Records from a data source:
[Start of Attachment]
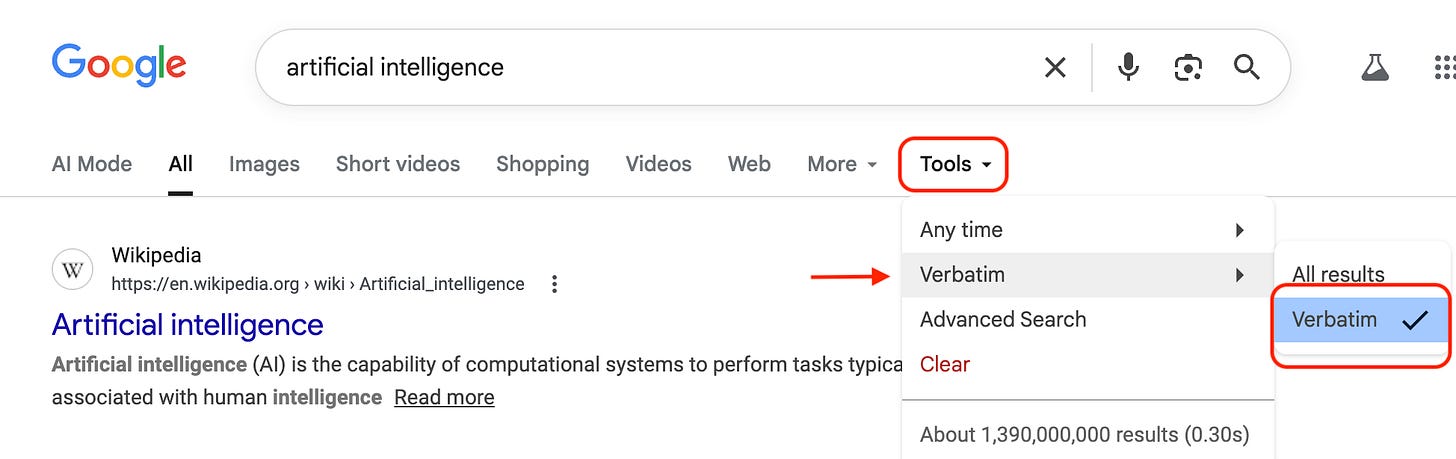Click the magnifying glass search icon
The width and height of the screenshot is (1456, 459).
pos(1246,67)
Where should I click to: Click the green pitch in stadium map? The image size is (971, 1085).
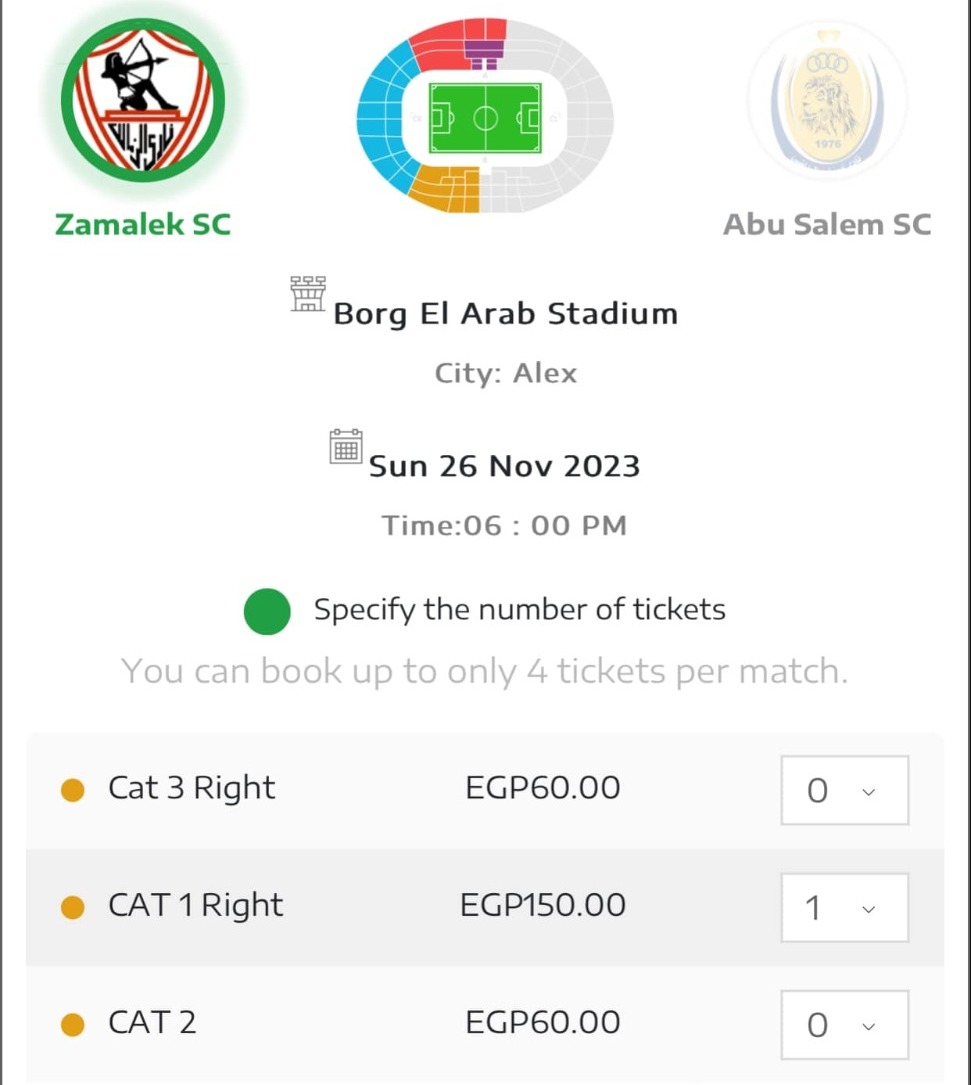tap(485, 118)
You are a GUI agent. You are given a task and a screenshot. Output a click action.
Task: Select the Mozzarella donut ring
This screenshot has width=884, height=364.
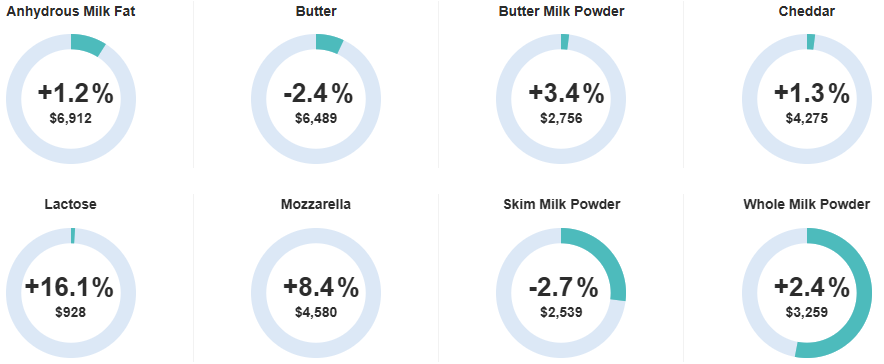coord(316,293)
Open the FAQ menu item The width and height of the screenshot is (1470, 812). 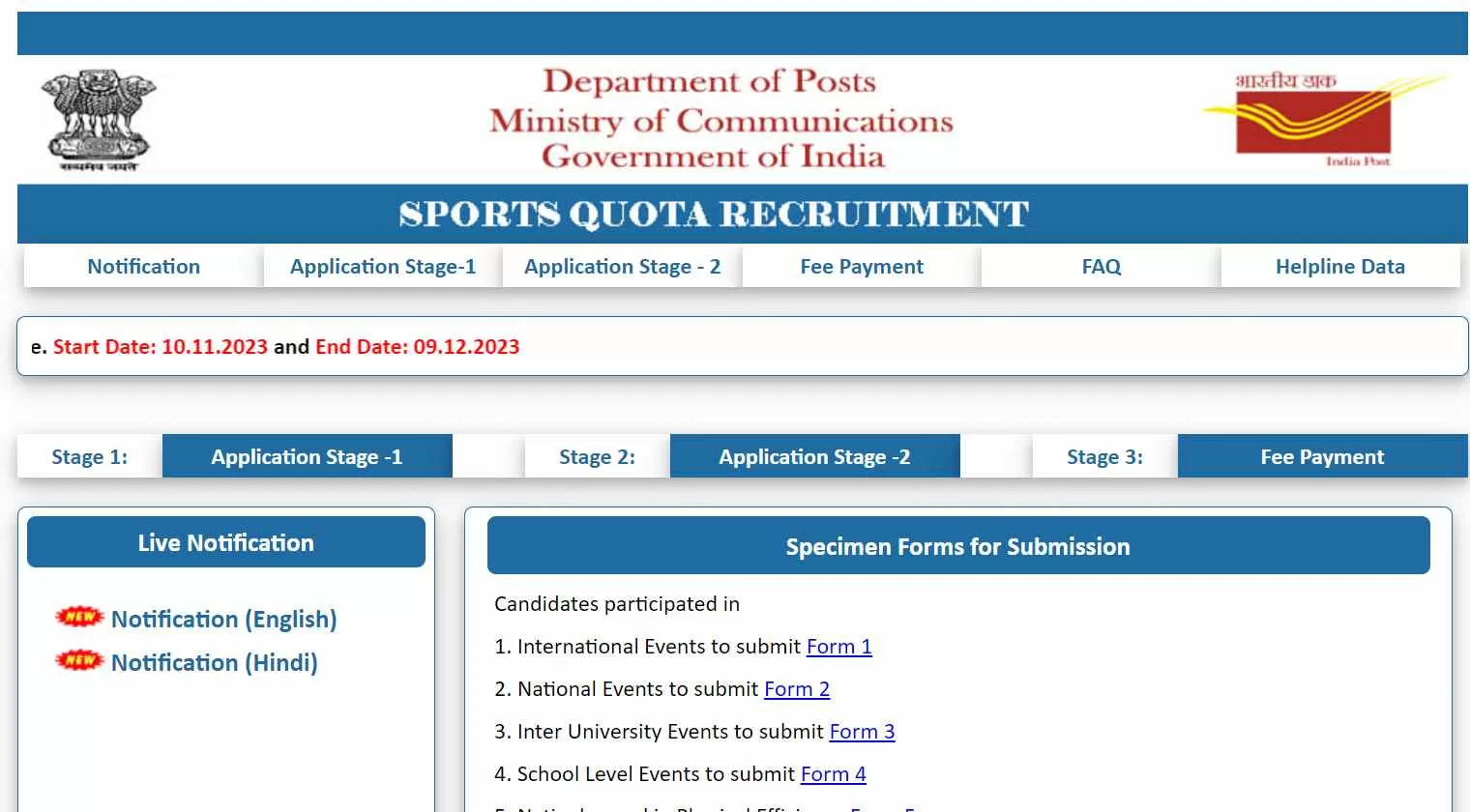1102,267
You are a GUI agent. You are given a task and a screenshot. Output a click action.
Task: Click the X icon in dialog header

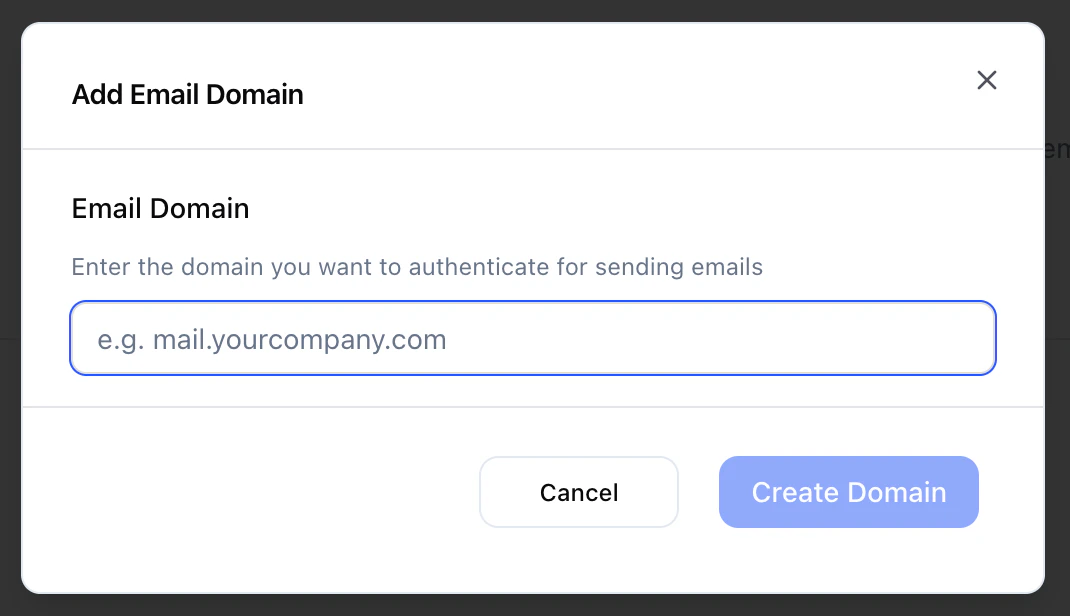pyautogui.click(x=986, y=80)
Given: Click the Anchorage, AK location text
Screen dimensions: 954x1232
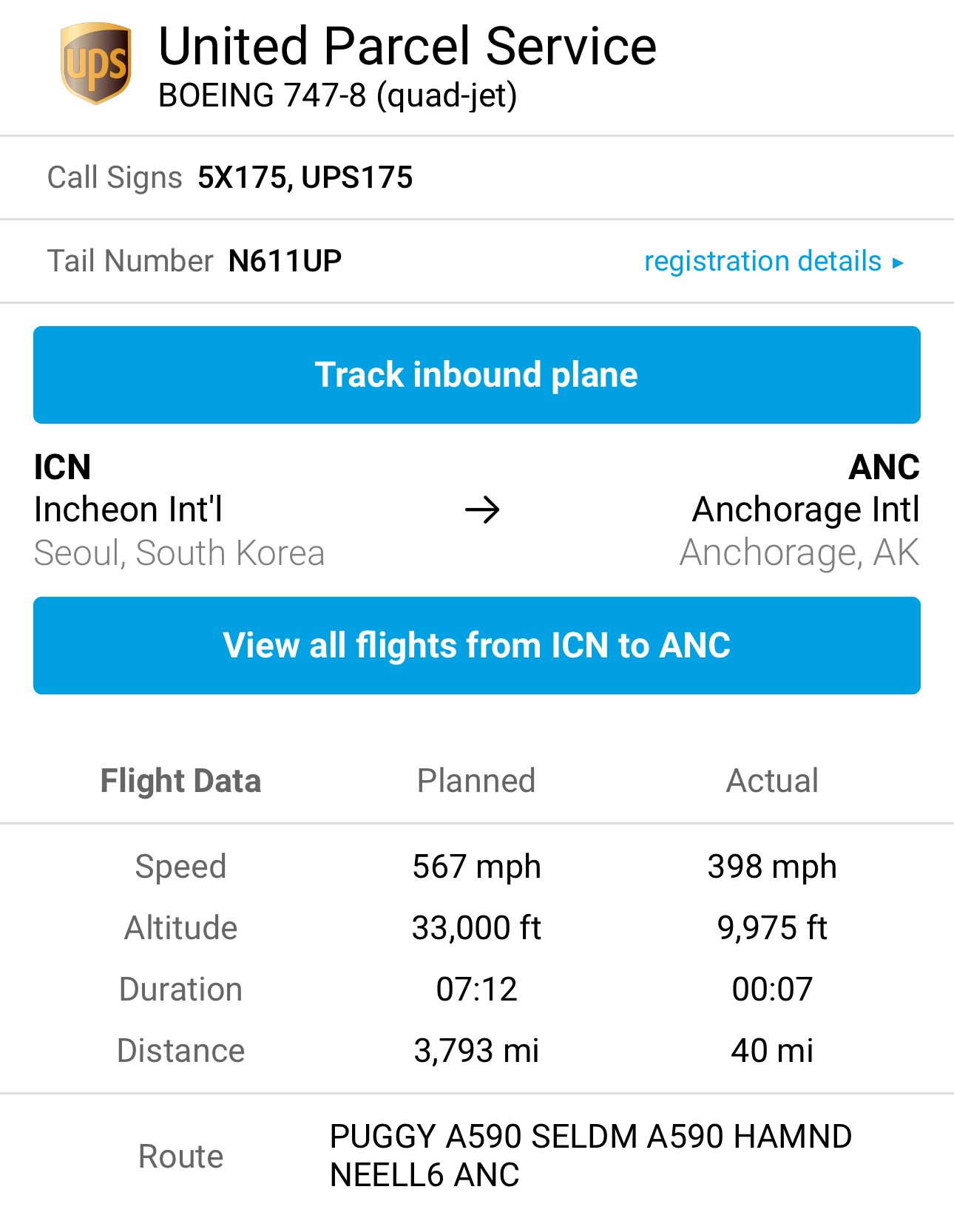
[End of Attachment]
> [Task instructions] Leave the pictures out, then output exactly the lines from the "Task: Click the X icon in dialog header" line through the end of the records above, and no others.

> [Exercise output]
Task: Click the X icon in dialog header

pyautogui.click(x=986, y=80)
Given: Click the Anchorage, AK location text
Screen dimensions: 954x1232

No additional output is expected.